Selected extract —
★ ★ ★

August 24, 2012
Posted by on
today i’m telling about some basics of Web scraping using python. i use python 2.7. after a googling and exploring python docs i got some interesting results about this.
(Web scraping is a computer software technique of extracting information from websites.)
a simple way to scrap information from web, using built in python library urllib(urlib2).
response = urllib2.urlopen(''http://www.sarathink.wordpress.com'')
html = response.read()
urllib2 is a Python module for fetching URLs (Uniform Resource Locators). It offers a very simple interface, in the form of the urlopen function. This is capable of fetching URLs using a variety of different protocols. It also offers a slightly more complex interface for handling common situations – like basic authentication, cookies, proxies and so on. These are provided by objects called handlers and openers
Now the real parts start,scrap the data using urls.For that I used BeautiFulSoup.Parsing data is very easy using it.

★ ★ ★

[Records for locating described items]
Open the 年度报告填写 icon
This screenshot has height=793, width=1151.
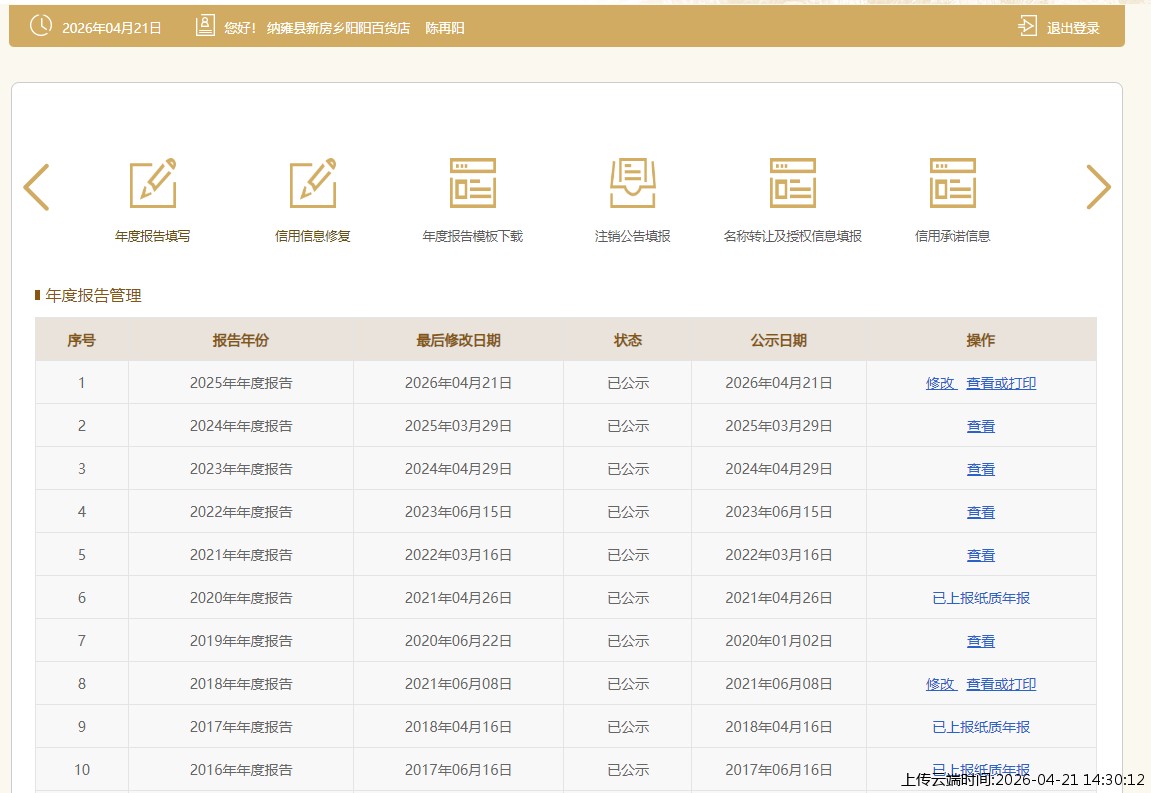click(x=153, y=184)
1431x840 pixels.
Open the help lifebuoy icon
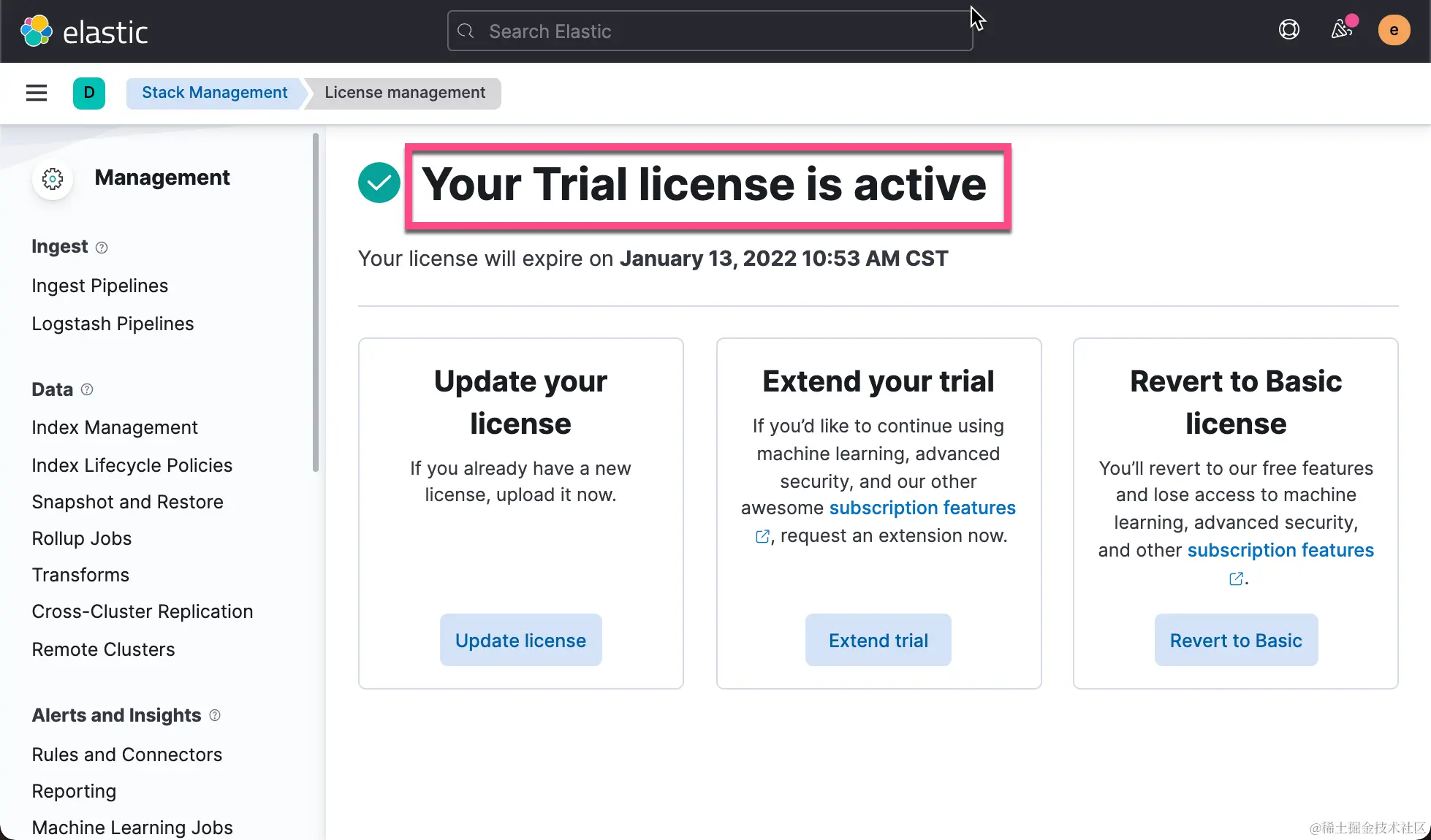pyautogui.click(x=1289, y=30)
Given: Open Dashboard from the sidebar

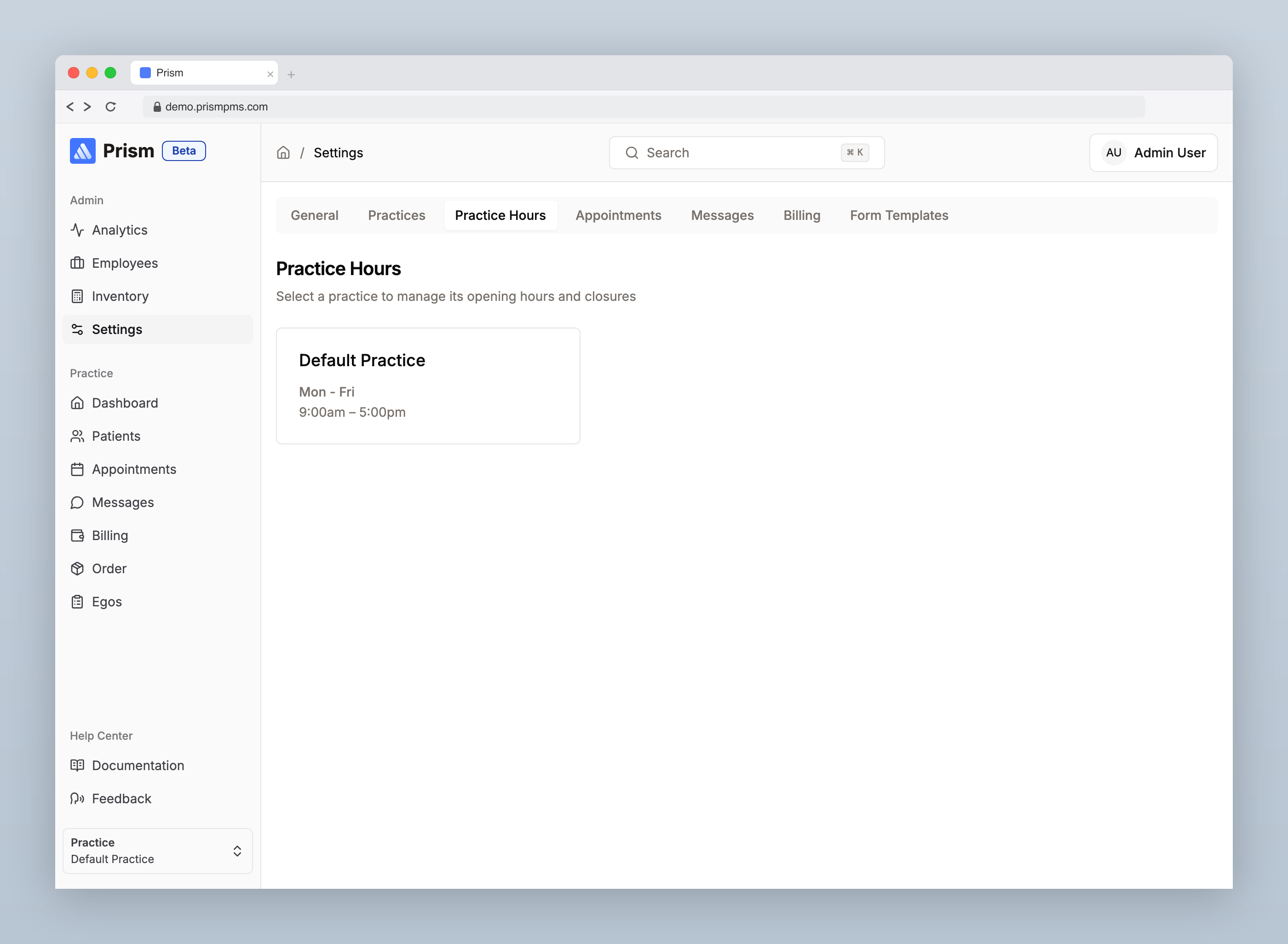Looking at the screenshot, I should (125, 403).
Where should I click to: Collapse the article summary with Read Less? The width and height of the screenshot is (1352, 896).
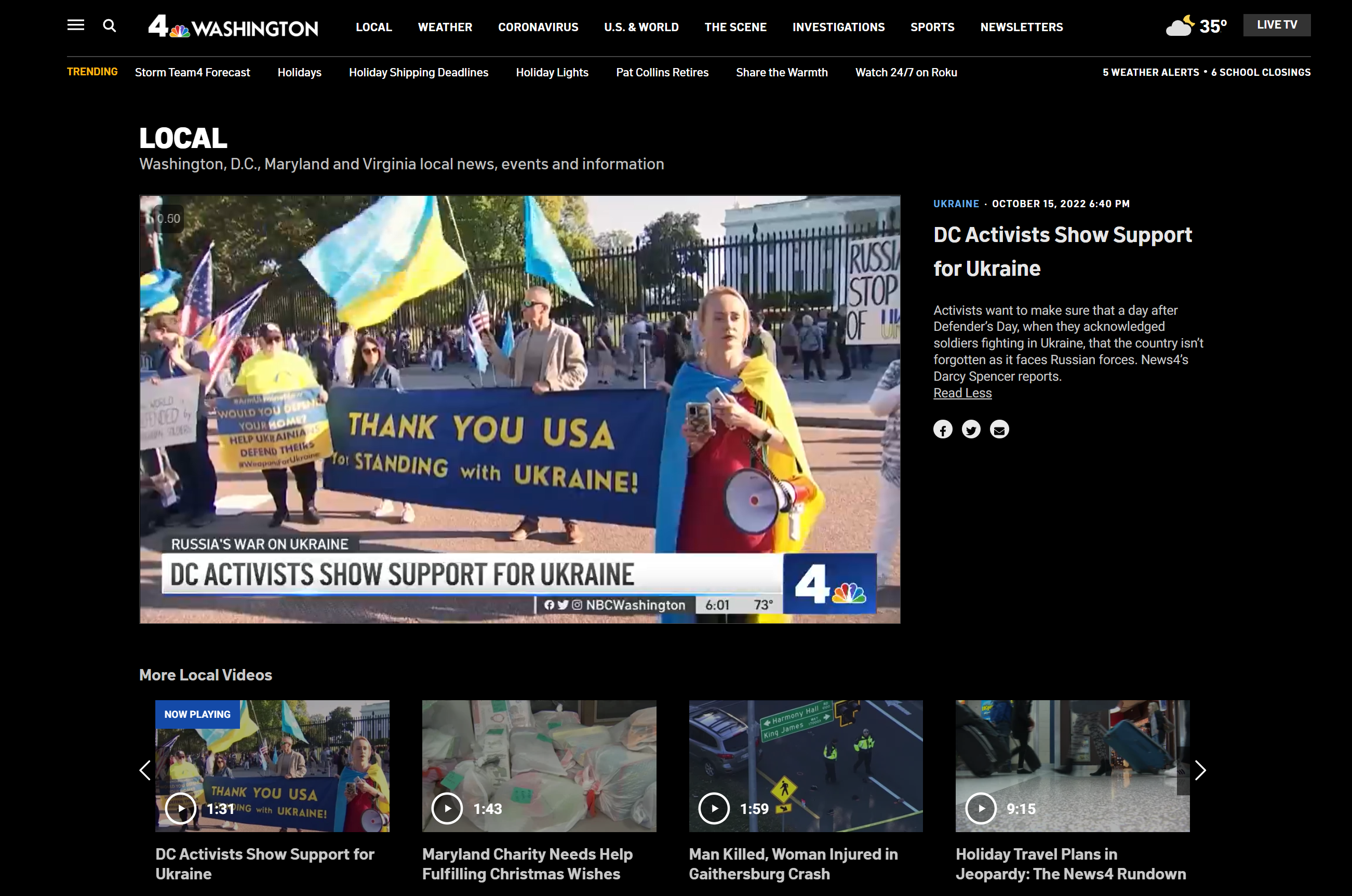[x=962, y=393]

★ ★ ★

Write the next part of the blog post on web scraping with Python, picking up after its final sentence. The items above were drawn from a separate source.

Before trying it,you have to install it, download the tarball.
Windows: setup.py install
Ubuntu:sudo apt-get install python-beautifulsoup
Parsing is as simple as below:
from BeautifulSoup import BeautifulSoup
url = "http://iamsarath.blogspot.com"
html = urllib2.urlopen(url).read()
data = BeautifulSoup(html)
It will print whole parsed data of the url.And then you can navigate and collect yours need html tag values from the
soup 🙂 .